Esta fotografía me encanta. Es todo lo contrario a una guerra o a una
batalla. Es arte. Era parte de un cártel del ayuntamiento que anunciaba la feria de la tapa. En internet hay de todo, hasta fotos»photshopeada». Me sirve la foto para hablar de la palmera de Utrera. La palmera fue sembrada por Utrera y de ahí recibe su nombre. Utrera que decía que era inventor y que nadie le ganaba en inventos sembró esta palmera en la década de los veinte al lado de la choza donde vivía, según podemos leer en los anaquistas de Casas Viejas, de Jerome R. Mintz. Hoy en día la palmera de Utrera tiene una amplitud enorme, tiene alas, tiene raíces y es un símbolo e icono del paisaje urbano benalupense. Estoy seguro que Utrera, por mucho inventor que fuera y por mucha imaginación que tuviera no llegó nunca ni a sospechar que con lo que él sembraba iba a montar yo un pot, en un blog, que se hace desde la historia de Casas Viejas, stop.

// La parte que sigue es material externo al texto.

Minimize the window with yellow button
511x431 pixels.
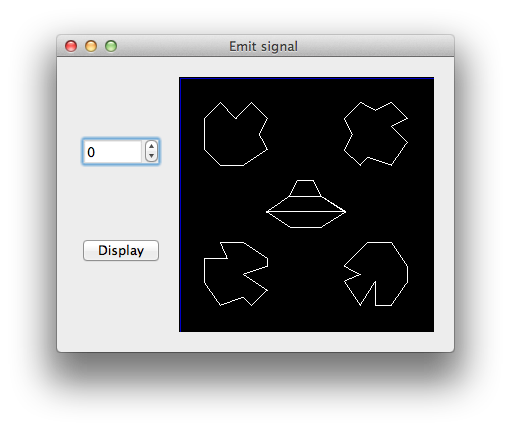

Le toca el turno ahora a otro tipo de foto y de cartel. Esta segundo foto, que también corresponde a otro cartel para fiestas, en este caso para la de la Independencia. Lo hizo David S. Torrejón, y como en el caso del cartel de carnaval que ya le dedique un artículo, tampoco ganó el concurso. Me dice el autor que un amigo mio, que va de gallego, fue el que decidió con su voto que no ganara. Pero siempre que voy al Chory, «aunque me han dicho que es mentira que cabe mucha gente», me escoltan estos dos carteles y tengo una miradita para ellos. Para mí son dos obras de arte y dos expresiones que me afirman en que los concursos, la participación, el estimular la creativad y el darle la oportunidad a la gente de que se exprese da frutos tan maravillosos como estos carteles. Parafraseando la frase cabecera del blog de Norberto: «un artista trabaja para la eternidad; nadie puede predecir donde acabará su influencia» (Adams). El Chori ha convocado un concurso http://elchoripub.blogspot.com/2008/02/i-concurso-de-carteles-vaquillas-2008.html para elegir un cartel para Vaquilla de su bar. Seguro que insconcientemente también le ha influido la presencia silenciosa de los dos carteles. Los dos perdieron la batalla, pero los dos ganaron la guerra. Lo mismo que la palmera de Utrera.